Naturally, no one has the latter and a downstairs helm station, but equally, one customer has ordered the bare minimum below, because they always drive upstairs, and at any rate, there are clears for when there is rain or wind. So being relatively bespoke, you do things like place the portholes where you want them, or have the grate around the stove top or not, but they are all part of what you get in your kit, as is complete night (red) lighting.
Seeing as we are using land terms, then the window in the kitchen is very much in keeping with the latest building trends. It is a lot better than staring at a bulkhead (that nautitalk for a wall). Actually, it is funny when you see design shows raving on about al fresco living and pop up TVs, when these have been on boats for ages…
Anyway, we digress. One thing most cats have done is really take on the ‘upside-down’ house, as it were. The cavernous living spaces are up, and the accommodation is below. It makes a lot of sense, because it is hard to see the view when your eyes are closed, like when you’re asleep. You can select from a two cabin arrangement (one hull each), or three, or four, whatever you want, but non-owners hull vessels remain harder to on-sell later on in their life, and also at a lower value.
As Mark says, “Generally we find this layout serves four out of five buyers. One customer with the open bridge has ordered no lower station, but just a plotter, autohelm, control levers and they’re done. Soon a lot of it will be obsolete, and the whole process will be handled off your phone or tablet anyway. So placing a lot of that technology in does date it.” I reckon you could even have forward facing seating for a truly great room with a view!

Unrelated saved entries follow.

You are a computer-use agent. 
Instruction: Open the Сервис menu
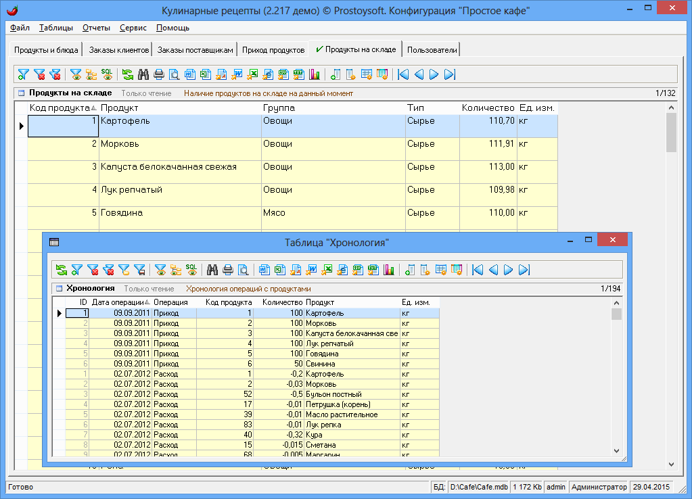tap(133, 28)
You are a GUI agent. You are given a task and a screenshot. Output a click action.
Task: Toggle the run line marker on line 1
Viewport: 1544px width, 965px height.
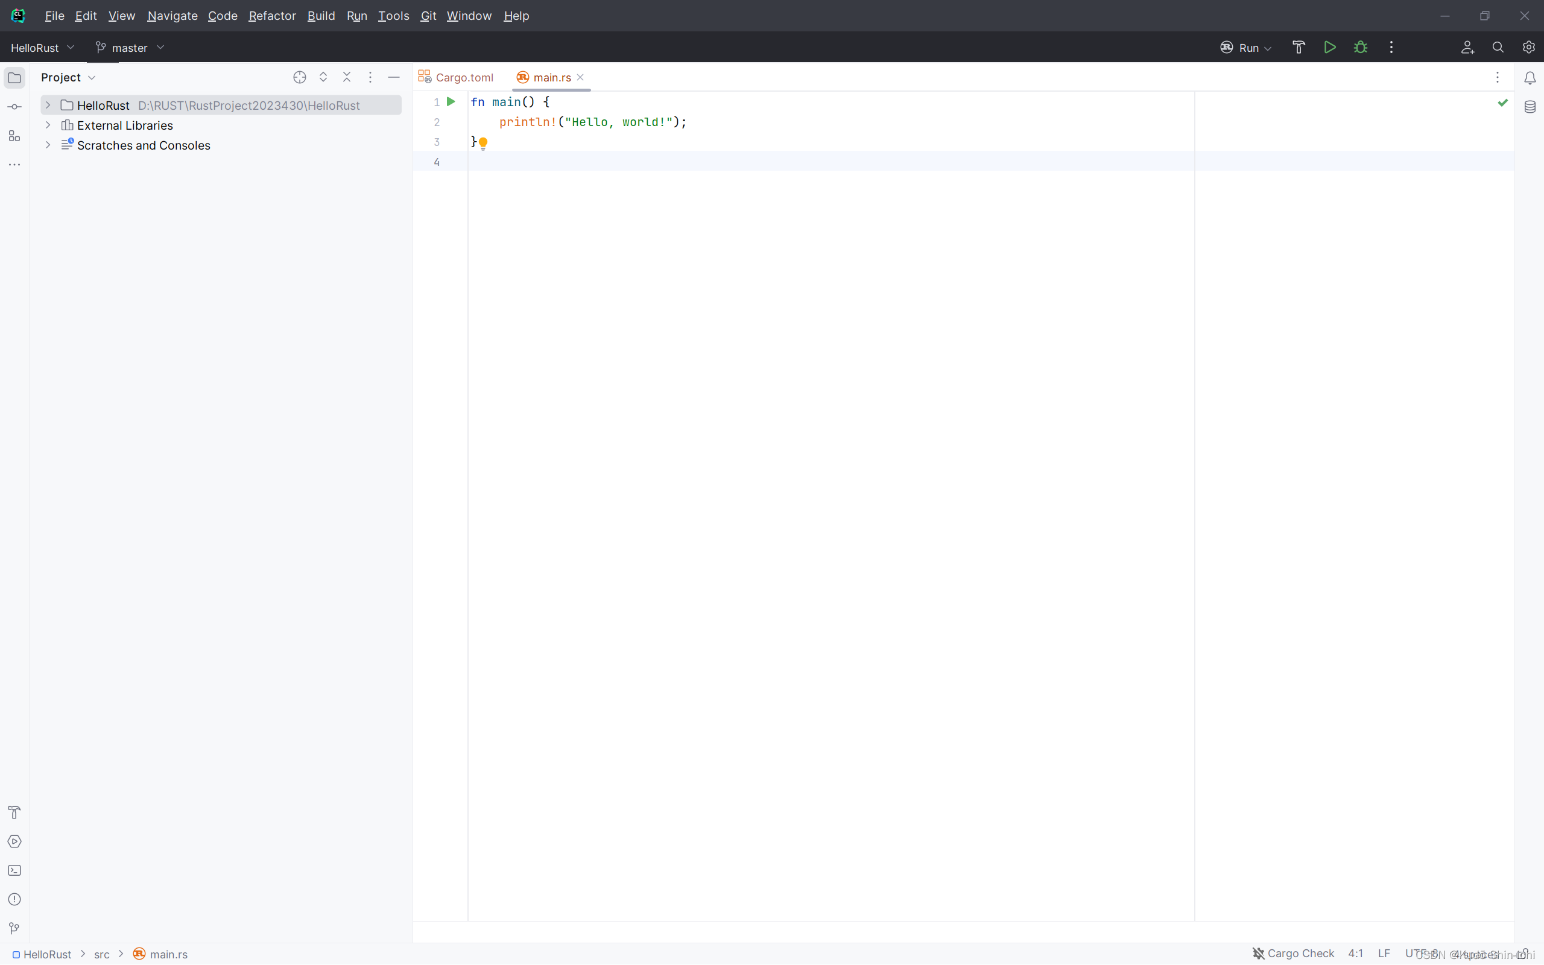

What do I like? Well I thought being in the Gold Coast Seaway, with wind (wave) against tide, a slight swell to boot, and having the vases out, with fruit in the bowls, and not having to pack up your life just to go to sea was pretty handy. I also like having range, particularly for our Australian coastline, which is nothing like the situation in the Med, Caribbean, or USA.
Just on that global point, Mark commented, “We will get all our of local market sorted before taking ILIAD further afield, and we have a pretty full order book for next two years.” So if you are inclined, then now might be the time to have a run yourself, or be at the Sydney International Boat Show to look over the just launched ILIAD 70, which is bound to be one of the stars of the show!